10 A suggestive parallel for a ‘grand popularising’, amounting very much to a ‘pop-musicalisation’, to secure the foundations for permanent cultural canonisation are the mass performances of George Frederic Handel’s oratorios that became a regular institution in London during the final decades of the eighteenth century. It is to the ‘Handel craze’ matching the ‘Shakespeare craze’ of the day that we may attribute that Handel, in contrast to (say) Johann Sebastian Bach, enjoyed an uninterrupted performance tradition in Britain and Europe at least up until the onset of the period-instrument (and -choral) revisionism of the late twentieth century. This is tantamount to a sustained cultural canonisation—though, significantly, not of Handel’s operas, only of his oratorios to Biblical texts. For it is they that help to secure the permanence of the ‘Holy or Divine Text’ in an increasingly secularised cultural environment. From the grand London Handel concerts, indeed, we may even discern a line of succession to, say, Joseph Haydn’s Die Schöpfung [The Creation] and beyond into nineteenth-century oratorio. Haydn’s Creation was composed to a text condensed out of a libretto based largely on John Milton’s Paradise Lost, Book VII, and originally written for Handel. See my analysis, ‘Haydn’s Miltonian Patrimony’, Haydn Society of Great Britain Journal, 26 (2007), 2–11.
11 Margareta De Grazia’s monograph, Shakespeare Verbatim (see above, n. 7), sub-titled ‘The Reproduction of Authenticity and the 1790 Apparatus’ is pivoted on this historical achievement.
12 George Russell was an Irish mystic, poet, and painter, close friend also of William Butler Yeats. In Ulysses, he figures as ‘A.E.’ in the library episode (chapter nine, Scylla and Charybdis) and editor of the weekly ‘Organ of Agricultural and Industrial Development in Ireland’. His editorship of The Irish Homestead shows just how closely connected were literature and the arts with everyday life a hundred years ago in Dublin.
13 Jerome J. McGann, ‘Ulysses as a Postmodern Text: The Gabler Edition’, Criticism, 27 (1985), 283–305.
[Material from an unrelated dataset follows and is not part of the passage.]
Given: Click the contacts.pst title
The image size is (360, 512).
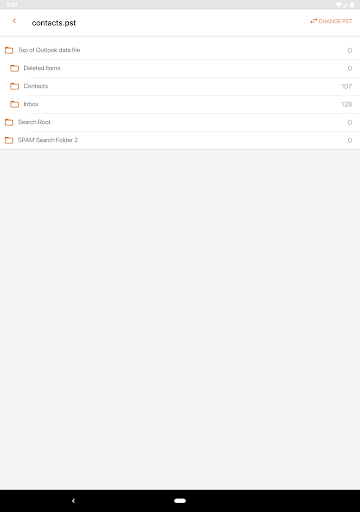Looking at the screenshot, I should [54, 23].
14 In the history of scholarly editing may be discerned a hierarchical rivalry between ‘document’ and ‘text’ with even ontological implications. I discuss this in ‘Das wissenschaftliche Edieren als Funktion der Dokumente’, http://computerphilologie.tu-darmstadt.de/jg06/gabler.html; and in Jahrbuch für Computerphilologie, 8 (2007), 55–62. The expanded version of this in English is ‘The Primacy of the Document in Editing’, in Ecdotica, 4 (2007), 197–207. A version in French is available as: ‘La prééminence du document dans l’édition’, in De l’hypertexte au manuscrit. L’apport et les limites du numérique pour l’édition et la valorisation de manuscrits littéraires modernes (Recherches & Travaux, n. 72), ed. by Françoise Leriche et Cécile Maynard (Grenoble: ELLUG, 2008), pp. 39–51.